You don’t hear much about the Tea Party these days, but perhaps you should. After all, as Al Regnery, publisher to the conservative stars pointed out on his visit to “Common Ground with Bill Walton,” it just elected a president.
The concerned community members and amateur activists who formed Tea Party groups in the early days of the Obama administration were the economic nationalists, populists, libertarians and country club Republicans who joined together in November 2016 to elect President Trump.
They’re basically looking for political doers. They favor getting things done. They are not strongly ideological, nor are they party joiners, and most would rather call themselves independents than conservatives or, especially, Republicans.
But they want government to fulfill its duties effectively – and not much more. They want a head-on approach to solving problems and clear explanations of what is going on. And when Trump came along with a can-do attitude, a pledge to address their problems and an ability to understand them better than anyone else in politics, it was electoral magic.
The trick to keeping these people who are not conservative voting for conservatives is for Trump to implement his – their – agenda and to be successful in doing so, said Matt Schlapp, chairman of the American Conservative Union and one of Washington’s best-connected conservatives. And action is key.
Conservatives and the rest of Trump’s coalition know his agenda, his promises to reduce the size and scope of government, will be tough to implement, Schlapp said. “But what they will not tolerate is after they give them this power, this authority, if government just starts to continue to grow …”

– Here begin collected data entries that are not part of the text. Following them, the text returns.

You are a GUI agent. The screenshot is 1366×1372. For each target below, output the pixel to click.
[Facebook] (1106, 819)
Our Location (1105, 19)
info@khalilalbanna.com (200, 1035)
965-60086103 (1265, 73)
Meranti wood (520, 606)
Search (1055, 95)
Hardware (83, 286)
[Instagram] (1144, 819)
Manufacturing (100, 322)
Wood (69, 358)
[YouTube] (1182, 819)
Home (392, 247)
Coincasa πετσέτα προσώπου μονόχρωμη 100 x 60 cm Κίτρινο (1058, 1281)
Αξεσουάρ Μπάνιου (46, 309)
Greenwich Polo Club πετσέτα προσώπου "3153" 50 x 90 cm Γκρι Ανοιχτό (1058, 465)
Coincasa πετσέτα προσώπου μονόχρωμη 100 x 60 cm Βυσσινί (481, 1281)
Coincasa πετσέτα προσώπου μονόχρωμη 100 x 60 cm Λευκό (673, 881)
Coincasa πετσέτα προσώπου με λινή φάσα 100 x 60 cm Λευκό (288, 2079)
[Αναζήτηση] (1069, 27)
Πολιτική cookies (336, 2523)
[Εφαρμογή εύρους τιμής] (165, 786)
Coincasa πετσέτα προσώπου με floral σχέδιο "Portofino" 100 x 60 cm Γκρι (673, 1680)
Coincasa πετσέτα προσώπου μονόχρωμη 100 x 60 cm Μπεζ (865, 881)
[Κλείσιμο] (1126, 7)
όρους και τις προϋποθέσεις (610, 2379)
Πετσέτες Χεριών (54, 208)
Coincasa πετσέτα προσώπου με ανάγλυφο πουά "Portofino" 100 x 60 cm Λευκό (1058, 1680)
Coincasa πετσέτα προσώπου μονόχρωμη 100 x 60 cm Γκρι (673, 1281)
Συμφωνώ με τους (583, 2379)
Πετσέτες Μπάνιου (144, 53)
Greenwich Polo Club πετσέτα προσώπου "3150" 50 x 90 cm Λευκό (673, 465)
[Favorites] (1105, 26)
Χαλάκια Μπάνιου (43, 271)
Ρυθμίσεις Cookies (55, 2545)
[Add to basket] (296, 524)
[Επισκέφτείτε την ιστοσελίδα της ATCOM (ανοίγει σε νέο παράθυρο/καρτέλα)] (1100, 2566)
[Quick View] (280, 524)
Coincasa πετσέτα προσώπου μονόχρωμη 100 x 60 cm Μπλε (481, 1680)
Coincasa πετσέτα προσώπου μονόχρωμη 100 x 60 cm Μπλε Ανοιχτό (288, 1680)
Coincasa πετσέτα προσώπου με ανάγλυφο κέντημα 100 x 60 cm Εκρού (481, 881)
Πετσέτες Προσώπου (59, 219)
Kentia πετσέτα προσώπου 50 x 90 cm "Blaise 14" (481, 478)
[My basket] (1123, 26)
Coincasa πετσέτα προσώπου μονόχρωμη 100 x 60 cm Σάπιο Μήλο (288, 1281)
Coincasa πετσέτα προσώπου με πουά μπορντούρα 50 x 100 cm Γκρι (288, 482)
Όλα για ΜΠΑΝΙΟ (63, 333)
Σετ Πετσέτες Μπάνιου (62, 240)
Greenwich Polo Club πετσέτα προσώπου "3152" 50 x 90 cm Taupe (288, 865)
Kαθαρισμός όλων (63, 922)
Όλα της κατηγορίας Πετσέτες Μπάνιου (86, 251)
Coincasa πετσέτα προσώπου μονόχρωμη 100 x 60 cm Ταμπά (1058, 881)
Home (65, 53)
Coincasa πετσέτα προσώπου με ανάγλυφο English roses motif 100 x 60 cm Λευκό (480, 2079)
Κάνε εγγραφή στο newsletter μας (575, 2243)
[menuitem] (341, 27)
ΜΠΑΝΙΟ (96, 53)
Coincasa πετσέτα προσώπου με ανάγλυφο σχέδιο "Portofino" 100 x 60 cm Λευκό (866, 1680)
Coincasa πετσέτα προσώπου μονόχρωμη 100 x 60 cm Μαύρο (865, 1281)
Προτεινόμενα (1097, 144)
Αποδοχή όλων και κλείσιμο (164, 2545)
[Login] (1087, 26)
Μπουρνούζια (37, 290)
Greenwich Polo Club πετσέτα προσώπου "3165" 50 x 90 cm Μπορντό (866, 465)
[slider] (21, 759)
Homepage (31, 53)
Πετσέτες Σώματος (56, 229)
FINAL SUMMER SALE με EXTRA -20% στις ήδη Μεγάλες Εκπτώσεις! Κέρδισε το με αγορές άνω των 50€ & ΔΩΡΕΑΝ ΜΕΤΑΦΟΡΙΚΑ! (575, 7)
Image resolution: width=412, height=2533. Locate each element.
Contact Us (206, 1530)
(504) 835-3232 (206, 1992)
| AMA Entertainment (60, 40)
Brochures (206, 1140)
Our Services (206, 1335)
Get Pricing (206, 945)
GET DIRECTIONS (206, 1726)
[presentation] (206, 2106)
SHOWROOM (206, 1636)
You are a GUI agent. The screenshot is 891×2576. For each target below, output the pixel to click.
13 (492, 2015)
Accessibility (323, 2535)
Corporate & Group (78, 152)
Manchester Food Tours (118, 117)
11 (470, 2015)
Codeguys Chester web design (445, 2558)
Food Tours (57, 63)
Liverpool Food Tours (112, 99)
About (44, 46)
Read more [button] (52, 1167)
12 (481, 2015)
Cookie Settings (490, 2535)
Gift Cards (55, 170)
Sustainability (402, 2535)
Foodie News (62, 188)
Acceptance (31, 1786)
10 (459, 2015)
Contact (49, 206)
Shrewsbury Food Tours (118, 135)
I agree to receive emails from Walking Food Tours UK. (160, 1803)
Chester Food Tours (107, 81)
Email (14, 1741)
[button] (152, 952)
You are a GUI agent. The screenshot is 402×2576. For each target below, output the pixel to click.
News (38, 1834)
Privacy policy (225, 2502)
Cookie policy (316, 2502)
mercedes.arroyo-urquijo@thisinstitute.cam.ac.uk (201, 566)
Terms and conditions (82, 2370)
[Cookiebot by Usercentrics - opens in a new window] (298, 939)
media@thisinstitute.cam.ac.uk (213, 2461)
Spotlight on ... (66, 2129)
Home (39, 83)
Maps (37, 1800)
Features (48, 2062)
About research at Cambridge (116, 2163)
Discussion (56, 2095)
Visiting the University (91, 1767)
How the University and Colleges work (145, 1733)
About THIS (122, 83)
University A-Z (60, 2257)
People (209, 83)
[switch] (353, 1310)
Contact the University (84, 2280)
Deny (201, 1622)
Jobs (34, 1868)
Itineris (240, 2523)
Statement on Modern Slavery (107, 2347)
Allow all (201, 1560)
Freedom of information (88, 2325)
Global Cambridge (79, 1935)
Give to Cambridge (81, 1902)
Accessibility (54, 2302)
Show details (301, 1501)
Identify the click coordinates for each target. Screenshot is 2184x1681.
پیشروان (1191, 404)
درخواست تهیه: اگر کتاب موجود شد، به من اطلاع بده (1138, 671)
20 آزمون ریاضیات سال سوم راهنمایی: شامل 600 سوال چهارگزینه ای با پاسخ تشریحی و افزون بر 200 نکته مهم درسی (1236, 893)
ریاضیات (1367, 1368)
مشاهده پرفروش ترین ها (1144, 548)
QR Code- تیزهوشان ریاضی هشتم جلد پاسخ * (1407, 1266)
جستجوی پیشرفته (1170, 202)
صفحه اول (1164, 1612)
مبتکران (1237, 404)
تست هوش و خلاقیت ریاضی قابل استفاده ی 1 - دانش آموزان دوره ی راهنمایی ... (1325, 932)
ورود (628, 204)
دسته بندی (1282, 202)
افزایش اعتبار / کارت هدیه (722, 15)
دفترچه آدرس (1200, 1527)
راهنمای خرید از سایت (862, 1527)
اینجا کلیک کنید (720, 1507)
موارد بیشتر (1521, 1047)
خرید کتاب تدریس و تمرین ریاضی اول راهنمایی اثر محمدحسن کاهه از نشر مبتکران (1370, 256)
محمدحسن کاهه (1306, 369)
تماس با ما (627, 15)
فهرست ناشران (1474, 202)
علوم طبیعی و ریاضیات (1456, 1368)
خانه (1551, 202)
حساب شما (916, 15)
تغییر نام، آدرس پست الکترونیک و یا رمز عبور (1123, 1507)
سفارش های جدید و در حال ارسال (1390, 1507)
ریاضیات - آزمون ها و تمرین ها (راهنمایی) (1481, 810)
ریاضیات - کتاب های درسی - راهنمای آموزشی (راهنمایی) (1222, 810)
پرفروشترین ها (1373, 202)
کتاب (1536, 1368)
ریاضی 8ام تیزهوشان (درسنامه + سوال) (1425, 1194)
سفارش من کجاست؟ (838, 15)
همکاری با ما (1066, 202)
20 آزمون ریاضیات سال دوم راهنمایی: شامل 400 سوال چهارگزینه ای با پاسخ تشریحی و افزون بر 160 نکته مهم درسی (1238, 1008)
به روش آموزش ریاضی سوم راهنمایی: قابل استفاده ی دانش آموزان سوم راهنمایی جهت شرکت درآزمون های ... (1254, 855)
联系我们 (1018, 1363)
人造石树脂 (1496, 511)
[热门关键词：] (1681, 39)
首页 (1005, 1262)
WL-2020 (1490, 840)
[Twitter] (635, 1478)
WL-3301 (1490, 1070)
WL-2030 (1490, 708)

Trump seems to understand this and has taken significant action on the items he deems most important. He has cut 300 pages out of energy regulations. He has removed all mentions of global warming from the White House website and ended the requirement agencies devote given percentages of their budgets to combating global warming.
His Department of Education has rescinded both the Obama administration’s policy on transsexuals in school bathrooms and the kangaroo courts it established on college campuses to prosecute male students accused of sexual assault.
He has gotten tough at the border, reducing immigration by more than half. He has changed labor, coal and land-use regulations and ended the practice of using the military for social engineering experiments.
What does this mean for Republicans? Given the numbers – they control 68 of the nation’s 99 legislative chambers, 37 governorships, both houses of Congress and the White House – they are, on paper, in the best shape they’ve been in in more than a century.
But there was a feeling among Schlapp and Regnery that they are a spent force in some ways, reduced from a generator of ideas and organizer of political support to a candidate selector and fundraising organization.
They have over-promised and under-delivered, and they too have been slow to catch on to how Trump dispatched 17 of their brethren in the primaries then overcame the best-funded candidate in history and a good many from his own party to become president.
Will we see a third party or a realignment of the GOP? And if a realignment occurs, along which lines – a Trumpian party no longer committed to unadulterated free trade or a classical liberal party that truly looks to reduce the size, scope and cost of government?
Or perhaps another iteration of the Tea Party. After all, that appears to be the winning formula.